日本語で読めるインドニュース 『インド新聞』

07/17/2013 04:07 PM


 英通信大手ボーダフォンが昨年買収した英同業のインド子会社の株式取得を注視する構えを見せている。ボーダフォンによる07年のインドの通信企業ハッチソン・エッサール買収に絡む納税問題をめぐり、現在も政府と同社との間で対立が続いていることが背景となっているようだ。

 ボーダフォンは2012年7月、英国の通信大手ケーブル&ワイヤレス・ワールドワイドを買収した。その後、同社のインド法人であるケーブル&ワイヤレス・ネットワークス・インディアの株式74%を取得。74%は外資が国内の通信企業に出資する際に法律で上限と定められている比率。

 ボーダフォンはケーブル&ワイヤレス・ネットワークス・インディアの株式取得を財務省外国投資促進委員会(FIPB)に通知したが、FIPBはこれを「過去に買収した企業の子会社に出資した案件ではなく、新たな投資案件」と規定。
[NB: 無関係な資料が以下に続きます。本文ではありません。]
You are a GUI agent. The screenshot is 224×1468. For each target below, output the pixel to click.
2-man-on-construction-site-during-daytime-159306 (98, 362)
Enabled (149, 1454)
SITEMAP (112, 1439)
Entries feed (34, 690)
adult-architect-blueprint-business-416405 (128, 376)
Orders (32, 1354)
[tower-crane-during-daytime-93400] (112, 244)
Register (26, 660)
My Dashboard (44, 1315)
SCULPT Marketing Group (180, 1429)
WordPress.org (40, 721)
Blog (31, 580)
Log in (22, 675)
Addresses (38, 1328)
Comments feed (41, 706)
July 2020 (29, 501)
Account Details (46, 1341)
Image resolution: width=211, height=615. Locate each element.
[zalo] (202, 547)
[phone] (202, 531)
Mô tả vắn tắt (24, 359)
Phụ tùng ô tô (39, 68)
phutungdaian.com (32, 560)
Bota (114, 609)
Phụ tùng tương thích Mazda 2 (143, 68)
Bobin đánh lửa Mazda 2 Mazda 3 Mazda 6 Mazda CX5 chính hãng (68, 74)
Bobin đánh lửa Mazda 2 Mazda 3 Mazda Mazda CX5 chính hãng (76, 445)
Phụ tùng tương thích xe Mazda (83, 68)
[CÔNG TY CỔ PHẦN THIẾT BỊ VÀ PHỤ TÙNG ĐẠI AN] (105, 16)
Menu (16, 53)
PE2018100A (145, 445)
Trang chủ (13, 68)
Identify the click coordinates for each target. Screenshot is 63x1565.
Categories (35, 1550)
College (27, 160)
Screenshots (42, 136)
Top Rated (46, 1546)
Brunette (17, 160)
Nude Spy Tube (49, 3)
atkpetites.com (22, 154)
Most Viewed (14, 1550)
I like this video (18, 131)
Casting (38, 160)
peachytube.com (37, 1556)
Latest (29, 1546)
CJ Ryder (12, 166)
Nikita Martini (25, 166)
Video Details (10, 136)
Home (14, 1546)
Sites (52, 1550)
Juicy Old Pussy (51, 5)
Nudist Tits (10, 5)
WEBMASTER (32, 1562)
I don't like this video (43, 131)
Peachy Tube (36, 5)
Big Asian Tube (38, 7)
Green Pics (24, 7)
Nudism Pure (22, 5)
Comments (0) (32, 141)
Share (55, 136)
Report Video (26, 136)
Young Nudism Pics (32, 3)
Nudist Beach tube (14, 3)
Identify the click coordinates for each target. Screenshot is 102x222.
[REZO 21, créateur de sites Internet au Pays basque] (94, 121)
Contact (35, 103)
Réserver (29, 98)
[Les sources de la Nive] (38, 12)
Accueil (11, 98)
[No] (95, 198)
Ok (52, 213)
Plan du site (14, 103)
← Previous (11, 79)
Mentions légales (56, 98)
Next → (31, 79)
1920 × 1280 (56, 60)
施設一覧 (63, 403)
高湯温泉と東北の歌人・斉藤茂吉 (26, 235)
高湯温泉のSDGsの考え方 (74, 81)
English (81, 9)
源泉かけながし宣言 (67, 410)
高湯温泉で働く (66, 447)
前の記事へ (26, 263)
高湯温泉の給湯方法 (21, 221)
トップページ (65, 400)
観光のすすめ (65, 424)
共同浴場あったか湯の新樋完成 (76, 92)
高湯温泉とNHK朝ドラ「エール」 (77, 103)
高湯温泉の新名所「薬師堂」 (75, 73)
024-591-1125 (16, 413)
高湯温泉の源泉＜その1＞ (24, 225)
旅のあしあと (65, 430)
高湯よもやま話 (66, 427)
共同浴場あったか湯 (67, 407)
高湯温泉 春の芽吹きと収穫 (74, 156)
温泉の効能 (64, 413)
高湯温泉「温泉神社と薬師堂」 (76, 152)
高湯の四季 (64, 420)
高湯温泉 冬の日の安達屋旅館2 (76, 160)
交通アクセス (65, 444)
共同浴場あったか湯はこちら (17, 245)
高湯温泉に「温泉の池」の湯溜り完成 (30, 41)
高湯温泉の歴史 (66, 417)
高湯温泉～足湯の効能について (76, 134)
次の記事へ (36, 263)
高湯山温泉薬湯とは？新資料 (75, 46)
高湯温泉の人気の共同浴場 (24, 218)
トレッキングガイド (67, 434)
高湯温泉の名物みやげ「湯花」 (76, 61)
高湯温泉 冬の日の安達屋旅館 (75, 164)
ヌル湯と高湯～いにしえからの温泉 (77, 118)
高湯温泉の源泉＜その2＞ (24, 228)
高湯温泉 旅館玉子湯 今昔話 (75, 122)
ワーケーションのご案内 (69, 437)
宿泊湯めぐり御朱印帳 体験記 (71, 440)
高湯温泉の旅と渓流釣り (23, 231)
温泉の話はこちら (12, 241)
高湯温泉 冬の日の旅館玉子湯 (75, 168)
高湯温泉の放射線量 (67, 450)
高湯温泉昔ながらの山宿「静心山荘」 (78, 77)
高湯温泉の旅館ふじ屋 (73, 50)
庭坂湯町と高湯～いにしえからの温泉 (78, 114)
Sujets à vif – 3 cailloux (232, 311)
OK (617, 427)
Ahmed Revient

ボーダフォンに対し「印子会社買収による最終的な受益者」が誰であるか明確にした上で、FIPBの認可を得るために承認申請を提出するよう求めている。

 財務省経済問題局(DEA)は、FIPBの判断について「ボーダフォンが07年に地場の通信会社ハッチソン・エッサールを買収した際の税金の支払いをめぐり、いいまだに政府と対立が続いており、同社に対する警戒心があるためではないか」と指摘している。